EXTRACT TO READ
══════

- Born: Marinus Adrianus Monnikendam 28 May 1896 Haarlem, Netherlands
- Died: 22 May 1977 (aged 80) Heerlen, Netherlands
- Occupations: Composer; organist; publicist;

= Marius Monnikendam =

Dutch composer (1896–1977)

Marius Monnikendam: Toccata I (1936): first ten bars

Marinus Adrianus (Marius) Monnikendam (28 May 1896 – 22 May 1977) was a Dutch composer, organist, and music critic. He studied at the Amsterdam Conservatory. In 1925 Monnikendam went to Paris and attended Vincent d’Indy's Schola Cantorum. During this time, he published his first works for piano and cello. He then became a lecturer at the Rotterdam Conservatory and the Amsterdam Music Lyceum. Monnikendam composed mostly religious and secular works. He also published books on César Franck and Igor Stravinsky. His Lamentations of Jeremiah for chorus and orchestra, written in 1956 was broadcast by Radio Holland during the funeral services for both former Queen Wilhelmine (1962) and President John F. Kennedy (1963).
His most popular work is the Toccata for Organ (1936).

His son was film director Vincent Monnikendam.

==Life==
He was the son of diamond worker Juda Monnikendam and Catharina Cornelia Bierboom. As a child he lived opposite a church with a Cavaillé-Coll organ, which he often visited and which had a lasting influence on his future career as an organ composer. At the age of 11 he went to the boarding school and gymnasium of the Fathers of Monfort at Schimmert, where there was only a pump organ, on which a lot of Bach was played, which was a new revelation for him.

══════

MATERIAL
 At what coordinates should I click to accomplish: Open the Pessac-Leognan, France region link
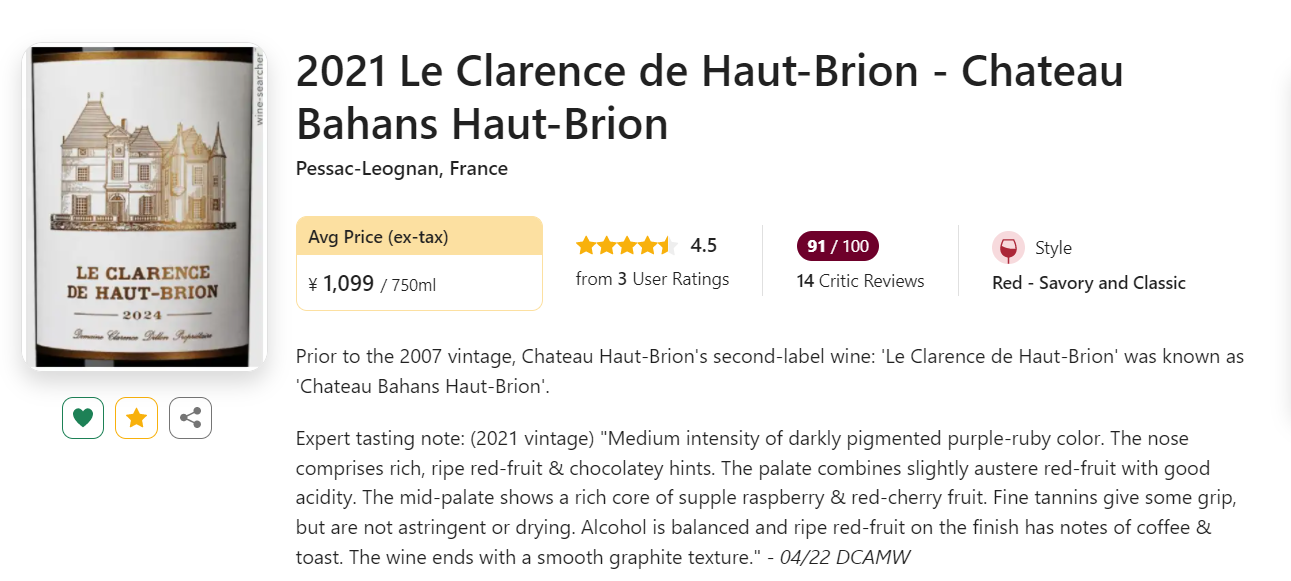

══════

SET TASKS
[A] Translate this sentence from the Marius Monnikendam biography into French: "In 1925 Monnikendam went to Paris and attended Vincent d’Indy's Schola Cantorum."
[B] For each statement, say yes or no according to the Marius Monnikendam biography, and quote the words of the biography that decide it: (i) Monnikendam's father was a diamond worker. (ii) His Lamentations of Jeremiah was broadcast during the funeral services for President John F. Kennedy. (iii) The school at Schimmert had a Cavaillé-Coll organ.
[C] Write the next part of the Marius Monnikendam biography, continuing after its last sentence.
The data is not needed for this work.

RESULTS OF THE EXERCISE
[A] En 1925, Monnikendam partit pour Paris et fréquenta la Schola Cantorum de Vincent d'Indy.

[B]
(i) Yes: "He was the son of diamond worker Juda Monnikendam"
(ii) Yes: "was broadcast by Radio Holland during the funeral services for both former Queen Wilhelmine (1962) and President John F. Kennedy (1963)"
(iii) No: "where there was only a pump organ"

[C]
Monnikendam studied at the Amsterdam Conservatory with Sem Dresden and Jean-Baptiste de Pauw. In 1925, thanks to a scholarship from the state, he was able to study composition at the Schola Cantorum de Paris with Vincent d'Indy and Louis Aubert. He then became a teacher at the Rotterdam Conservatory and the Amsterdam Music Lyceum. In 1932 he switched to the Rotterdam Catholic daily newspaper "De Maasbode", of which he was music editor until the early 1960s, even after the merger with "De Tijd". He was also active as a composer of religious and profane works. Throughout his life Marius Monnikendam wrote many articles and books on music, including biographies of Igor Stravinsky and César Franck.

In 1933 he married Anna Maria Anthonia van Gendt. Marius Monnikendam received the Gilded Medal of the French Société Académique Arts-Sciences-Lettres, was Officier d'Académie in the French Ordre des Palmes académiques, Knight in the Order of St. Gregory the Great and Knight in the Order of Orange-Nassau. He died during the return journey from Bonn, where he held a concert with Haga Cantare to The Hague. During the transfer to Heerlen railway station, he collapsed as a result of a heart attack and died on the platform.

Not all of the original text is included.